I've been meaning to comment on siderea's comments on Paul Graham's Cities and Ambition. While the SFBA of the 1980s was not the economic juggernaut it is now, there were still quite a few people around who aspired to create successful companies. Some even did, such as Len Bosack and Sandy Lerner of Cisco (I should write "cisco").

It just so happens that this is (roughly) the 20th anniversary of the 1988 Usenix that was held in SF. While it may not have seemed to be much of a big deal, this was the first Usenix that was "online" – connectivity from/to the Internet (such as it was) was provided by Cisco and SRI, actually. I took pictures at this Usenix; unfortunately, they're not digitized, or else I'd put them up. (I have a picture of andybeals and another of r_wolfcastle. I thought I had one of liralen but I do remember seeing her at the Exploratorium which was part of the con entertainment.)

I did want to point out some of the ambitious folks I knew back then, however. Dave Taylor wanted very much, back then, to have his own business; he has accomplished that and more. Another guy I mentioned before, Dan Heller aka argv (author of mush), wanted to develop user-friendly email client software. He eventually started his own business as well. Another couple I knew ran a large computer (by 1980s standards) in their home. They made it seem like a big adventure – weekend work was mixed in with occasional trips to Great America. At the time, (this was actually 1985), I was still pretty new to the growing world of computing, and not even living in the SFBA yet (I was out on an interview when I met the couple in person, although I'd known them via email for some time), and was excited by the possibilities.

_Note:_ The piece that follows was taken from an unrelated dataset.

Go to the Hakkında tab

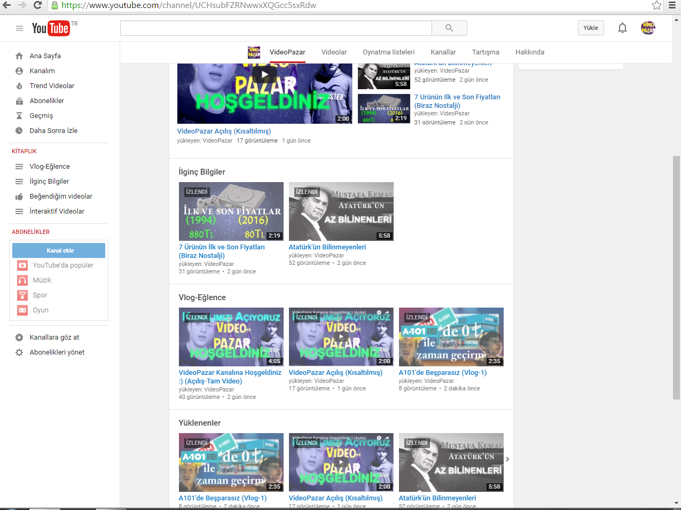click(529, 52)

But the person that stands out most in my mind is John Gilmore aka gnu, who was employee #5 at Sun. Back then, that was a big deal – Sun was up there with Apple and some of the other up-and-coming valley tech companies. I have to admit, I didn't know him very well – we'd exchanged email and usenet articles. So I was a little shy about going to the Toad Hall party, even though other people I knew were going, such as Dave Taylor, who encouraged me to go. I wound up having a good time at the party, having a chance to talk to gnu and admire his home LAN setup. This might not seem such a big deal now, but this was 1988, when you couldn't just run down to your local mall and buy a wireless router and/or Cat5 cable. Of all the people I knew back then, he had the most elaborate home networking setup. I remember thinking back then how cool it would be to have a home LAN. (Funny, sitting here typing, twenty years hence, with an array of LAN technology at my disposal.) BTW, according to some email I read, I met agedwiz in person at that party, although I'd known him for a few years earlier from his usenet posts.

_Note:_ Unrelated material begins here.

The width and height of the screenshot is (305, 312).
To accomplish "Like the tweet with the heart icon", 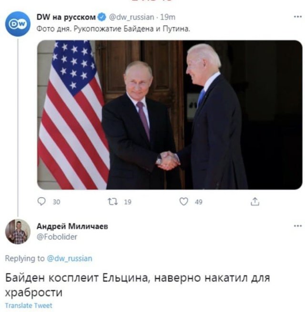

I would be remiss if I did not mention some other ambitious folks pursuing their dreams, some outside of the computer industry. figmo was very passionate about broadcasting even back then – I remember going to one of her KFJC remotes. slfisher wrote articles for BYTE about the emerging online world. Then there was Tim Pozar, who was an engineer at KKSF when I first met him. He went on to help develop FidoNet and is now an über-geek. (I actually didn't know him very well. I met him through Dave Taylor. TP came to kabuki-west one night, I think. DT had just recently met him through The Well, which he was starting to prefer over usenet because it was more of a community with less flaming, etc.)

So, there were a lot of ambitious geeks running around the SFBA way back in the 1980s. The Internet was just starting to take off, but there wasn't much of a tech press to cover what the geeks were doing. You had to have net access of some sort to follow what the geeks were up to – fortunately, some sites like The Well had sprung up to offer accounts to people not fortunate enough to work somewhere with net access or have it in their homes.